There are always problems when building a production system. These are the three that took me the most time:

29-second break

API Gateway WebSockets have a strict 29-second integration timeout. Set the timeout for your Lambda to 28 seconds, and make sure that ConverseStreamCommand starts sending tokens right away, keeping the connection open during the response.

Gap in tool latency

When the planner decides to contact a tool, the client doesn’t get anything for 3 to 5 seconds while the Knowledge Base lookup executes. Send a status message right away:

{ type: “status”, value: “Searching knowledge base…” }

Without it, the UI looks like it’s frozen, and users think something is wrong.

JSON parsing crashes

WebSocket messages are just plain text. Always utilize defensive parsing with a backup plan: JSON.parse(event.body ?? ‘{}’). Before you trust any field, be sure the shape is correct. Your Lambda should never crash because of a single bad message.

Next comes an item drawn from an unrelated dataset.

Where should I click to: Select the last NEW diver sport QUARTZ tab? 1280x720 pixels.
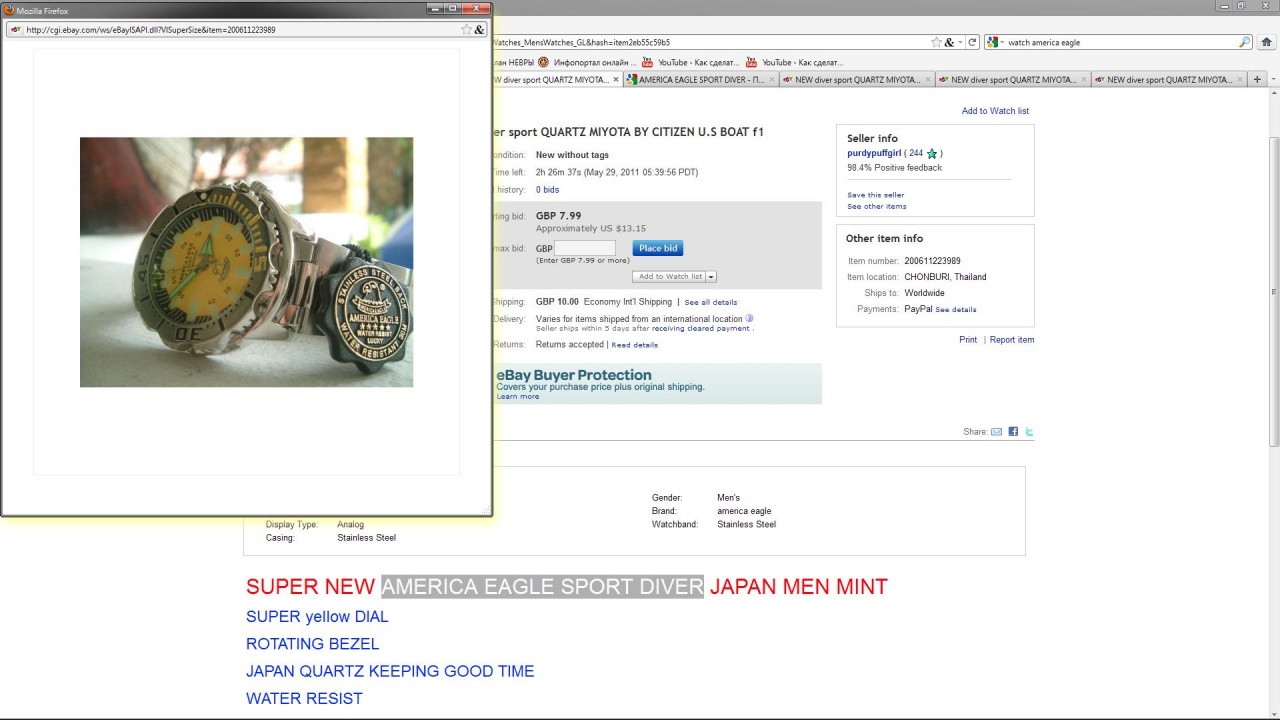pos(1168,80)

Disconnects in middle of stream

When a user closes the tab in the middle of a stream, API Gateway sends a GoneException on the next PostToConnection operation. If you catch it in your push helper, break out of the streaming loop right away. If you don’t, Lambda will keep running and charging you for a dead connection

Cost of context window

If you submit the entire history on each round, the token cost increases linearly with the duration of the session. The loadAndSave method above has a 20-message sliding window that keeps this from getting too big. For really long sessions, the next step is to include a background summary process that combines old history into one system message.

Warning

Sending Bedrock the whole conversation history with every message means that the cost of tokens goes up as the session goes on. Use the sliding window method in production and optimize it for the cumulative chats.

H. Future Roadmap

If the foundation is built solidly, we can easily stack scalability on top of it.

Here’s where to take it next:

Cognito Auth

Put Cognito User Pools inside the WebSocket authorizer. Before Lambda is called, each connection is checked.

Advanced RAG

Instead of Bedrock Knowledge Bases, use a hybrid search strategy with dense vectors (OpenSearch kNN) and BM25 lexical search to get more results.

Human-in-the-Loop

Use Amazon Connect or a custom ticketing system to find low-confidence responses and send them to a queue for human agents

Multi-Region

Each region utilizes a combination of DynamoDB Global Tables and Lambda. The stateless Lambda design makes this straightforward; the session state lives in DynamoDB.

Agent Memory

Persist key user facts across sessions in DynamoDB not just the rolling conversation window. Personalization without fine-tuning.

Usage Analytics

Stream CloudWatch metrics into a dashboard: tool invocation rate, avg session length, cold start frequency, cost per session.

Conclusion

Serverless AI is production-ready: Bedrock’s controlled model access, API Gateway WebSockets for real-time push, Lambda for ephemeral compute, and DynamoDB for stateful memory create a production-grade system without a server.

I can state that the end result is not just a chatbot after constructing it. It’s a built-in, smart interface that feels like it’s been waiting for a long time.